We have a lot of tasks run to a bewildering schedule across multiple servers. We use cron, of course. But maintaining the schedule is painful. Very painful.
We’ve tried committing copies of the crontab to a repository, but they’re almost never up-to-date.
And worse, if I need to do something even moderately complex like, say, schedule a job to run every two weeks, cron starts to get complicated.
But things just got better.
Laravel 5 allows us to easily manage our scheduling from within our application. Let’s take a look at the bi-weekly scheduling referred to in this post’s title.

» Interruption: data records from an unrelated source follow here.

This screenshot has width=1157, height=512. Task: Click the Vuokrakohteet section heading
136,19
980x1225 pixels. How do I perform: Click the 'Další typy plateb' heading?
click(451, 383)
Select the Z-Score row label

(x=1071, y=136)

Sure, we could do this with cron. It would something like this:
0 1 * * Sat expr `date +\%s` / 604800 \% 2 >/dev/null || /path/to/script.sh
Source: Stackoverflow
This divides the number of seconds since the Linux epoch by the number in a week to determine whether it’s an odd or an even week. But it’s ugly and needs close reading to figure out.
The Laravel version is easier to understand, and a whole heap more elegant:
$schedule->command('foo')->weeklyOn(5, '00:01')->when(function() {
return (time() / 604800 % 2);
});
We can use Laravel’s fluent interface to set the time and day for execution and a closure to restrict it to alternate weeks and then commit the result into our git repository.